- Release: April 29, 2013; 13 years ago
- Platform: Minecraft: Java Edition
- Type: Minecraft server
- Website: wynncraft.com; play.wynncraft.com (server);

= Wynncraft =

Minecraft server

Wynncraft is a fantasy massively multiplayer online role-playing game (MMORPG) Minecraft server created by Jumla, Salted, and Grian, and released in April 2013. According to Salted, one of the server's owners, over 2.9 million players have played on the server as of March 2021. The highest number of concurrent players on the server is 10,716, set in February 2026, following the Fruma expansion trailer.

== Gameplay ==
Wynncraft's gameplay includes completing quests, participating in guild activities, and completing dungeons and raids.

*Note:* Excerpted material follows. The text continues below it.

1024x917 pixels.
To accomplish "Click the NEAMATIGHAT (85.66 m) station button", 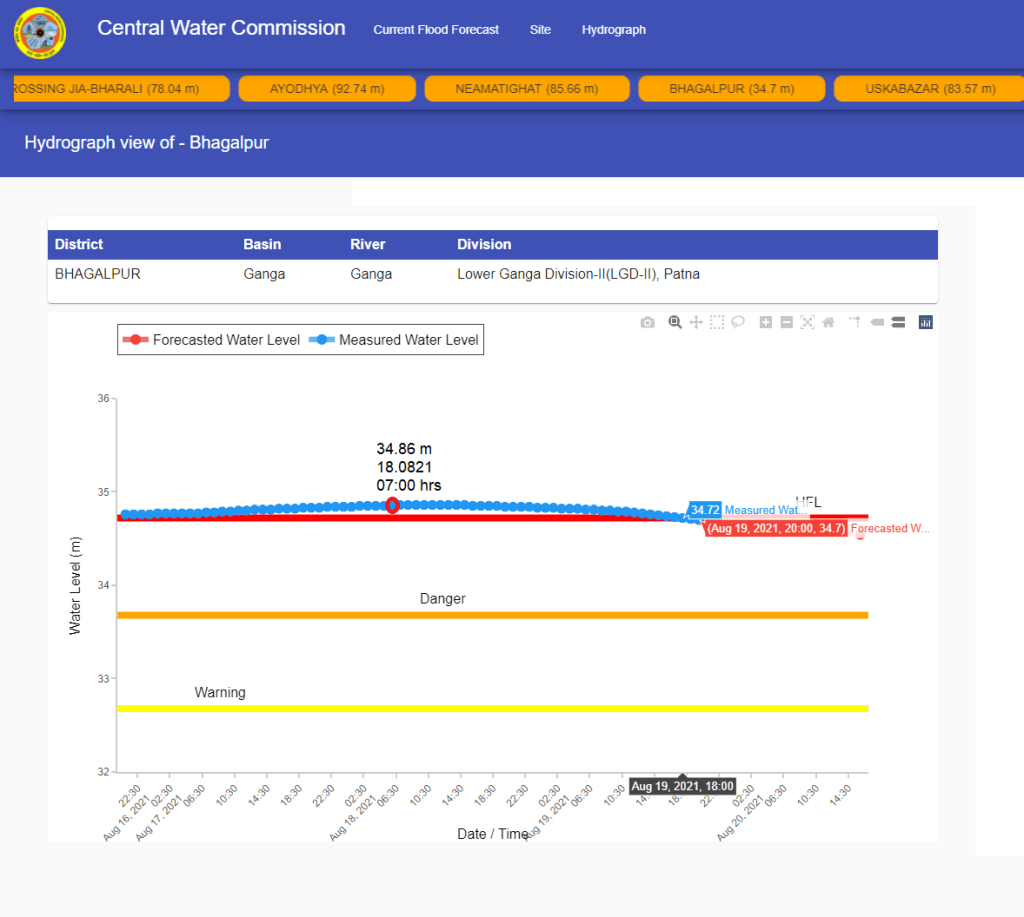I will [526, 89].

The server's world has an approximate size of 4,400 by 5,500 blocks (meters), and is composed of the three regional provinces of Wynn, Gavel, and Fruma, divided by an ocean containing various islands such as Corkus, alongside other world regions such as the Silent Expanse. Player select a class between Archer, Assassin, Mage, Warrior, and Shaman before starting the tutorial near the city of Ragni. Wynncraft's design is inspired by the MMORPG RuneScape, and has hundreds of quests. Aside from the cost of Minecraft, the server is free-to-play, with players being able to purchase in-game perks and items.

== Reception ==
Wynncraft received generally positive reviews. Writing for Kotaku Australia, Luke Plunkett praised Wynncraft's map and called the server "a full and proper MMO". Carl Velasco of Tech Times said that the server is "nuts" and "a stunning example of what can be created using Minecrafts own sandbox engine". Austin Wood, writing for PC Gamer, was "continually floored by all you can do". As of 4 July 2017, Wynncraft is the largest MMORPG built in Minecraft, according to Guinness World Records.